ERG SES D 03, ICT and Education
The integration of media and technology into classrooms has been both a priority and a challenge. While there appear to be a number of negative effects resulting from exposure to media and technology, such as selfishness and cyberbullying, growing evidence suggests that there are a number of positive outcomes. Some positive outcomes include deeper learning, increased motivation, more independent work, and increased confidence and curiosity. One of the main theories being explored in early childhood education is ‘Theory of Mind’, which is an individual’s ability to understand others’ cognitive states, including their desires, beliefs and knowledge. Theory of mind is a child’s ability to distinguish the brain from the mind and is posited to develop at age 4. An additional perspective suggests that altruism and prosocial behaviours emerge during the preschool years (ages 2-5). Prosocial behaviours include helping, comforting, cooperating, and sharing and are defined as acts intended to benefit others, for reciprocal or non-reciprocal purposes. Preschool aged children, in developed countries, are often exposed to media and technology by their parents, teachers, or peers in preschools, daycares, and kindergarten classrooms. This exposure occurs during the development of prosocial behaviours and theory of mind. Sharing is a specific prosocial behaviour and can be defined as offering, showing, allowing use of an object or turn-taking. Sharing behaviours are developed at young ages (2-5) and some researchers found that these children readily share physical objects, such as toys or stickers, and can self-initiate sharing with computers. However, it is unclear how preschool children’s prosocial sharing behaviours are reinforced or reduced through the use of media and technology.

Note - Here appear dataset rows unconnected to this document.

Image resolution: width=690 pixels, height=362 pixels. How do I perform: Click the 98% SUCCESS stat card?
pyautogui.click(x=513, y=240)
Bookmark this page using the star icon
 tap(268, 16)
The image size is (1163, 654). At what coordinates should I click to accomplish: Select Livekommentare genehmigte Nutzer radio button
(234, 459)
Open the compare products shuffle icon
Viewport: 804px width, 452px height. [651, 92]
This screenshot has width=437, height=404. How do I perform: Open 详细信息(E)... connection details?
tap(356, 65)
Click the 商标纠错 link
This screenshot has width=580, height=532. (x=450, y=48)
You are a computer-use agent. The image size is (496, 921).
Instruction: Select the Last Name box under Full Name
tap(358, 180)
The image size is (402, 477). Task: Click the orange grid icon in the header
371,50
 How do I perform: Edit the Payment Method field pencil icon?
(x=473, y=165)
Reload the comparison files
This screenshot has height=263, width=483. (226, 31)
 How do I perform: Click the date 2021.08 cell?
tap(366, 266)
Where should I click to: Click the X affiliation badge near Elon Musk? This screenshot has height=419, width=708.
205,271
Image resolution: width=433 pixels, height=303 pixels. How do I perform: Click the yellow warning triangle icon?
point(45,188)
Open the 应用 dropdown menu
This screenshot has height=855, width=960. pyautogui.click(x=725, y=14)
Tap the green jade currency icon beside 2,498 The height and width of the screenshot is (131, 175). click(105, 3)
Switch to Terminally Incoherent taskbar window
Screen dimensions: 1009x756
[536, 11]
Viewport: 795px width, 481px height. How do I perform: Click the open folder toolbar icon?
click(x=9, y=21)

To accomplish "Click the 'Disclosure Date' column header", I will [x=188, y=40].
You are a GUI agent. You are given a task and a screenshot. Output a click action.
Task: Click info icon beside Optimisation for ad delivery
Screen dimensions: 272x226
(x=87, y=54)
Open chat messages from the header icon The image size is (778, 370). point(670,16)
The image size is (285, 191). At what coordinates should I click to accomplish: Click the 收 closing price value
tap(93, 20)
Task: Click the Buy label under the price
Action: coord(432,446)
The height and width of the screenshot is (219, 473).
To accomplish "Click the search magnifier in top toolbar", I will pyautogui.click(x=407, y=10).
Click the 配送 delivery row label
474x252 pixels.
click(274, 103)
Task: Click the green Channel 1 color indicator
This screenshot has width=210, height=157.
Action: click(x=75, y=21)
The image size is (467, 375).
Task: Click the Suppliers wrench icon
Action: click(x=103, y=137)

My study will contribute to a larger longitudinal project on “Researching cognition and technology: How we learn across the lifespan”. I will focus on young children’s (ages 4 and 5) interaction with media and technology, in particular with touchpads (i.e., iPads). This interaction will include the observations of prosocial sharing behaviours while using touchpads, and more specifically iPads. My research questions are:
- What are the effects of iPads (e.g., touchpads) on the development of prosocial behaviours, specifically sharing, of preschool children?
- What are the dynamics of interplay between prosocial sharing behaviours and iPads amongst preschool children?
- How do iPads shape children’s’ theory of mind?